Prof. Dr. Şengül Hablemitoğlu!

Tek başına bir çözüm değil…

Çünkü "dürtüleri" yok etmiyor…

Kimyasal hadım; yalnızca penetrasyonu durdurabiliyor.

Başka formül olmalı?

**

Feminist Avukat Diren Cevahir Şen..

Öncelikle; "istismar" gerçeğini ortadan kaldırmalıyız…

Kadın da..

Çocuk da..

"Bürokrasi sürecinde" mağdur ediliyor.

Sorun..

Erkeklerin egemenlik ve konfor alanını kullanarak "istismara" devam etmeleri!

Eğer ki…

İstismara bulaşmış "dernekler" korunuyorsa…

Sahip çıkılıyorsa…

İyi halden söz ediliyorsa; "çözüm" zor!

***

Aslında…

Sorunun köklü çözümü!

Eğitimden geçiyor…

Ama; "batıl" eğitim değil…

Dinine…

İnancına…

Değerlerine…

Sevgisine…

Saygısına…

Aile bütünlüğüne…

En önemlisi de; "insan karakterine" dair; bağlılık sağlayan bir eğitimle mümkün…

Ama bizde yok.

Ceza var..

Kanun var..

Nizam var denilip, duyuruluyor…

Amma velâkin; "iş icraata ve hükme" gelince!

Üstünler adaleti…

Üstünler hukuku…

***

TV kanallarında…

Dizilerde…

İnternette…

Enva-i iğrençliği "empoze" eden, yapı ve görüntüye izin vereceksin!

Gencin…

Çocuğun…

Neslin ona ulaşmasına "imkân ve zemin" yaratacaksın…

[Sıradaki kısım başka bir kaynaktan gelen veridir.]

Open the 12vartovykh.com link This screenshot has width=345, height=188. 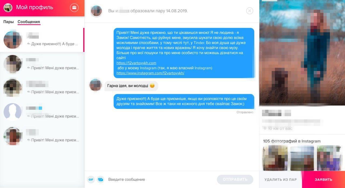pyautogui.click(x=136, y=63)
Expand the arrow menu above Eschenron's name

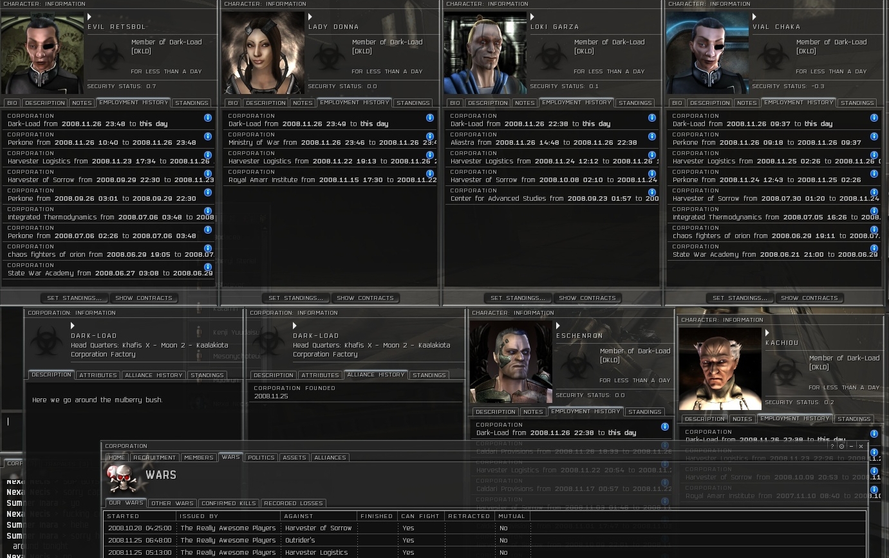[x=558, y=326]
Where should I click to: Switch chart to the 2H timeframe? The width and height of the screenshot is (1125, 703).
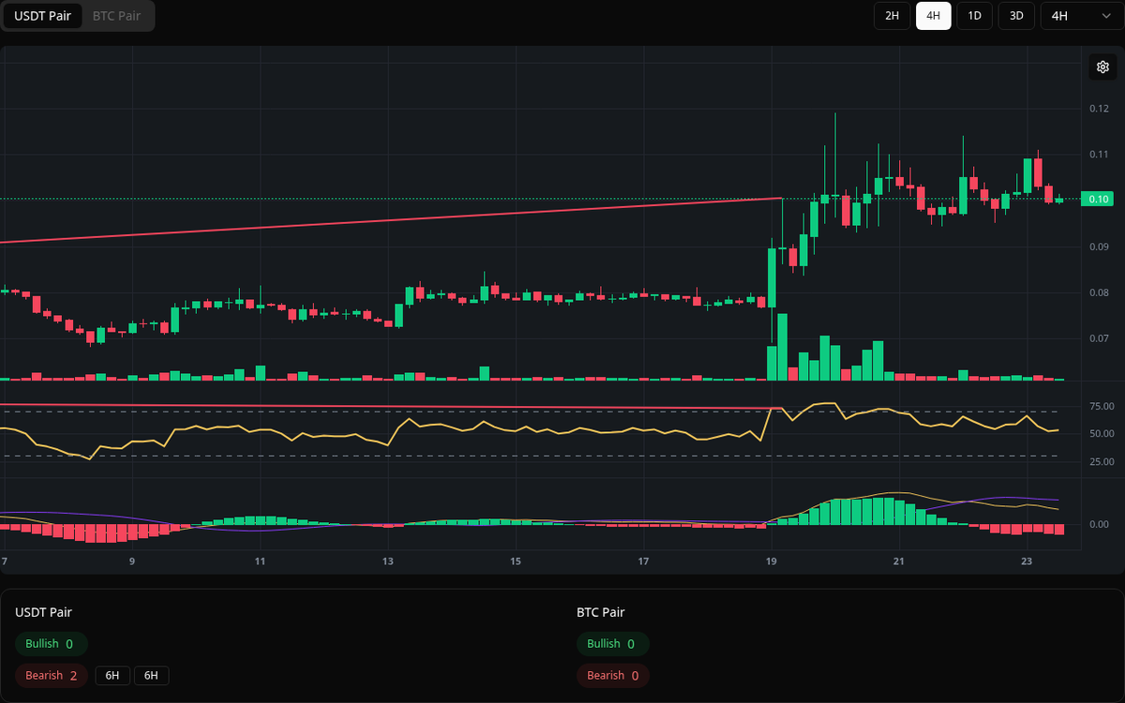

Beynine zehri enjekte edeceksin…

İnancına…

Geleneğine…

Aile mahremiyetine "pranga" atacaksın!

Yok öyle şey…

Ne demişler; "kızını dövmeyen, dizini döver!"

Biliyorum…

Bu ifadeyle bir çok feminist "saldırı moduna" geçti bile…

Nasıl söylersin diye?

***

Sonuç itibariyle!

Suç…

Ve suçlu artıyorsa…

Demek ki…

Cezalarınız "o suçu" işlemede kifayetsiz kalmaktadır…

Caydırıcı değil…

Biraz olsun; "işin ruhuna inilmeli ki; batakta sinek kalmasın!"

Çünkü…

Tacizciler…

Tecavüzcüler…

Sapıklar…

Zinacılar…

İşte bu "bataktan" yetişen sineklerdir…

"Sinekleri" yok ederek, bataklığı kurutamazsınız…

Öncelikle, bataklığı kurutmak lazım!